* TASK REQUIREMENTS *
Find the line below with "The width and height of the screenshot is (638, 574)." and the line with "Click the checkered flag icon on Finish". Output exactly those lines and everything between them, leaving out the pictures.

*** DATASET EXTRACT

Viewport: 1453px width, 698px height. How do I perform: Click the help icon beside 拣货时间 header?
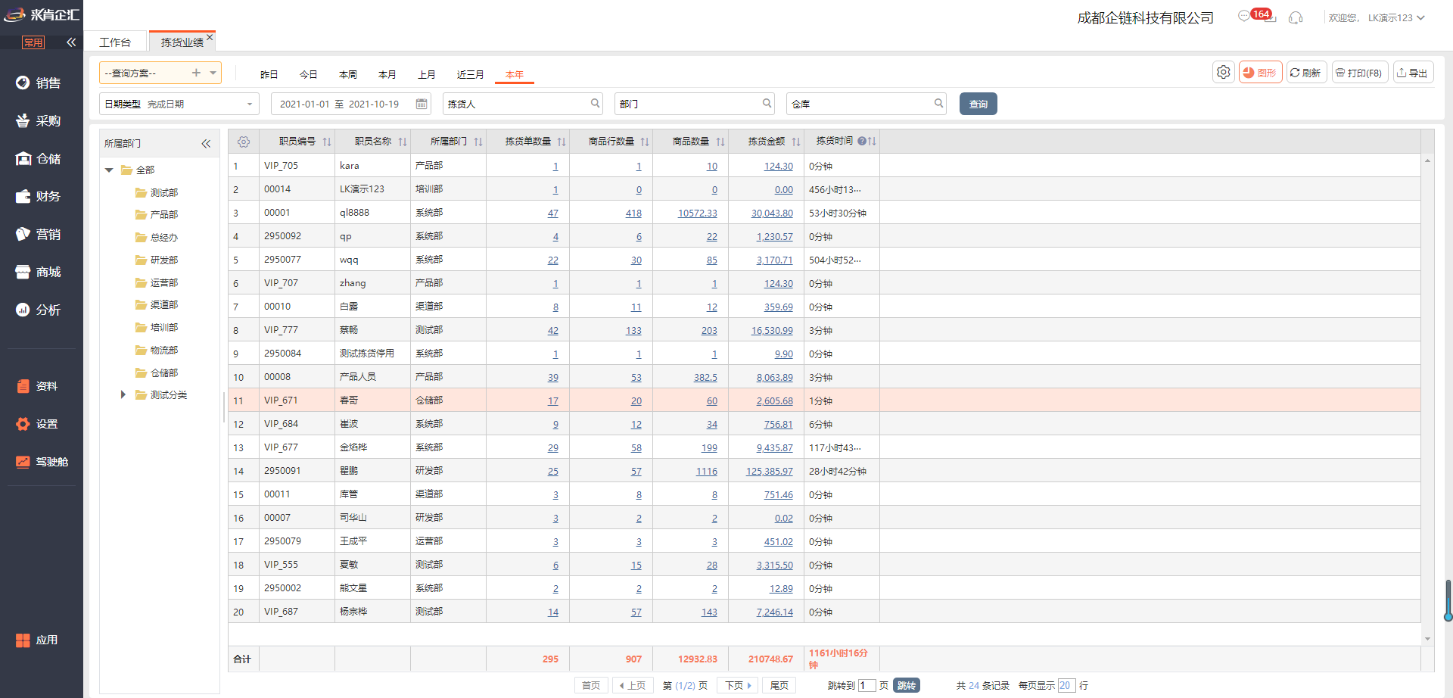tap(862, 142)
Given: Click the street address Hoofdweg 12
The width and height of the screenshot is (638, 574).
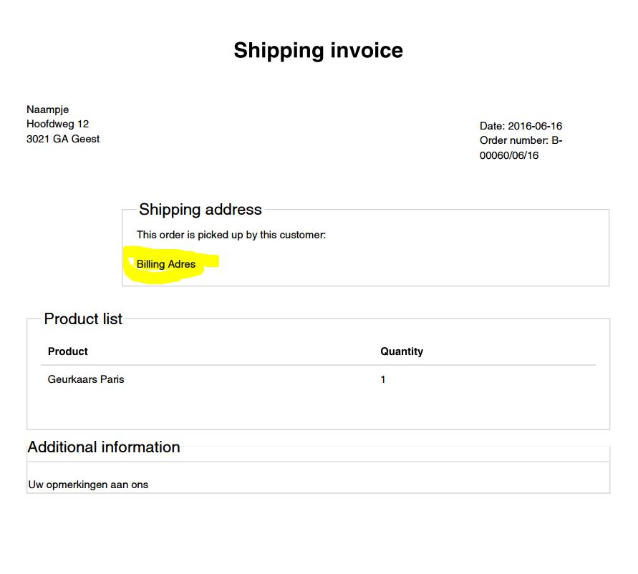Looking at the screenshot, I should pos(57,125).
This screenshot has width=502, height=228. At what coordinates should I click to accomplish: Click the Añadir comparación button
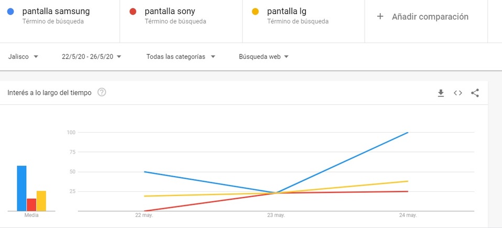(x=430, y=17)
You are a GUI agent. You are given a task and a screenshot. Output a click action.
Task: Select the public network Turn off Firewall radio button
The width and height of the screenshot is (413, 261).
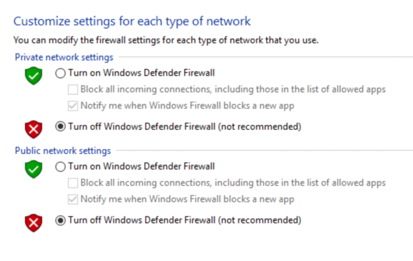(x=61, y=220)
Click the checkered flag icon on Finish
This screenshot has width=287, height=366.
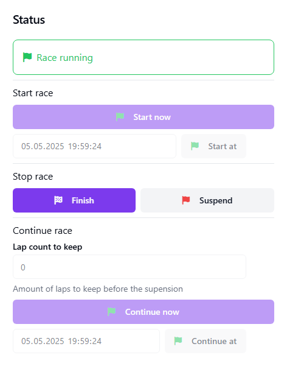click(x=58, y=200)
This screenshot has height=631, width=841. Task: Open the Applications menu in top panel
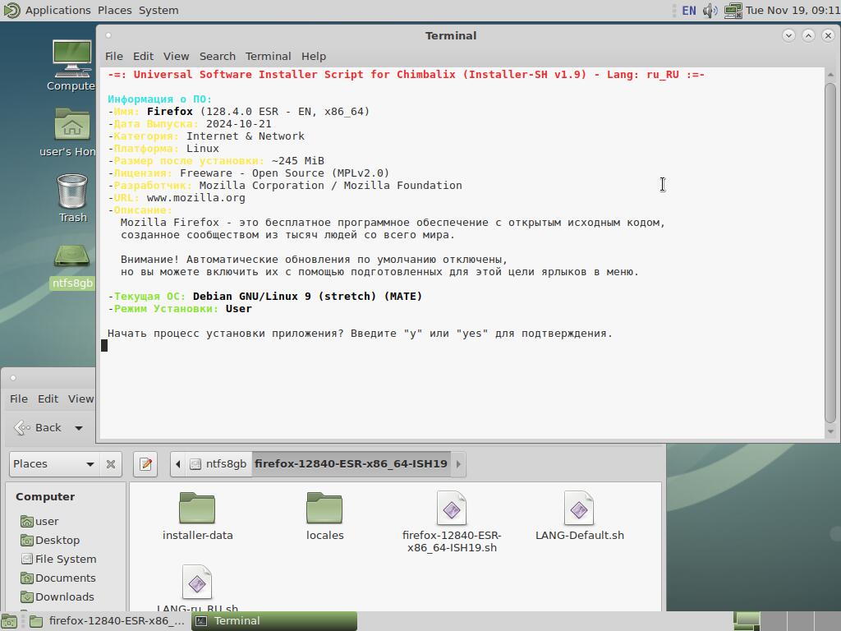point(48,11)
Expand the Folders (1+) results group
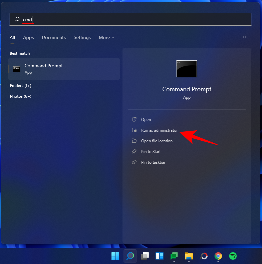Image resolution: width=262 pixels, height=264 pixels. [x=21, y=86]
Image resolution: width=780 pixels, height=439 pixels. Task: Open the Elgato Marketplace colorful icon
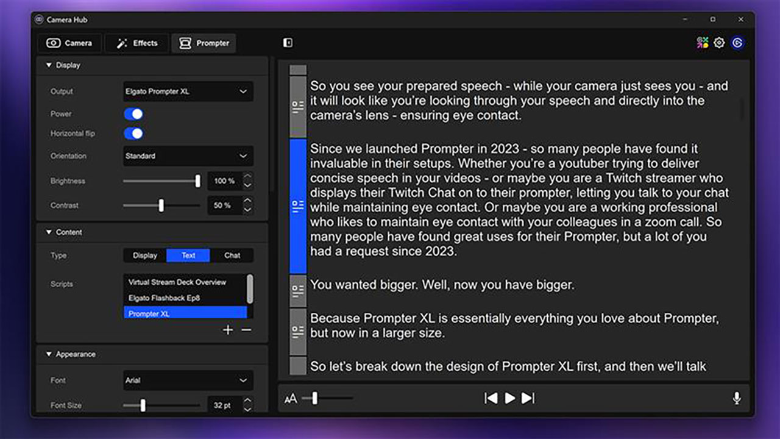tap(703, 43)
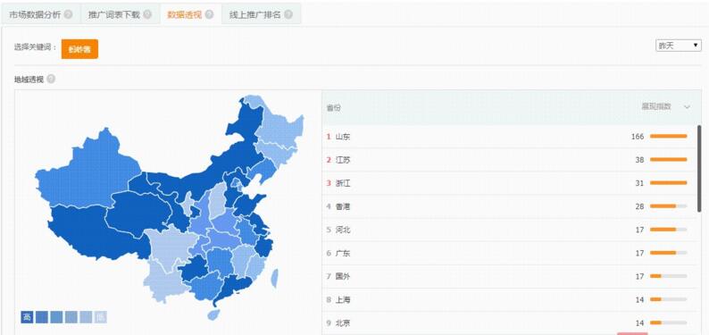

******
*** DATASET EXTRACT

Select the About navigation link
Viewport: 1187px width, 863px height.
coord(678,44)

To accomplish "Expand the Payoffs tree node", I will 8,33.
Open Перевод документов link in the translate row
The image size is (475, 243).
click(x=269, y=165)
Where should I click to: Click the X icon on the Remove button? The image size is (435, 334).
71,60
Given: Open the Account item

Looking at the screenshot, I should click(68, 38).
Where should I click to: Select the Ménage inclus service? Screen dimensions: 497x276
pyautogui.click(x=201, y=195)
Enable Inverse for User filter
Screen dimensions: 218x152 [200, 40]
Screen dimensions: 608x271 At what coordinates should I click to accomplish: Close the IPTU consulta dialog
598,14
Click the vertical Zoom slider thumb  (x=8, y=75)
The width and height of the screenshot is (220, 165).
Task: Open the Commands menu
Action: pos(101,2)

******

* RESPONSE FOR THIS EXERCISE *
The width and height of the screenshot is (638, 574).
Looking at the screenshot, I should pos(57,125).
This screenshot has width=502, height=228. At what coordinates should I click to accomplish: Click the Añadir comparación button
(x=430, y=17)
You are a GUI agent. You are given a task and a screenshot. Output a click action.
Task: Select the public network Turn off Firewall radio button
The width and height of the screenshot is (413, 261).
(x=61, y=220)
Click the checkered flag icon on Finish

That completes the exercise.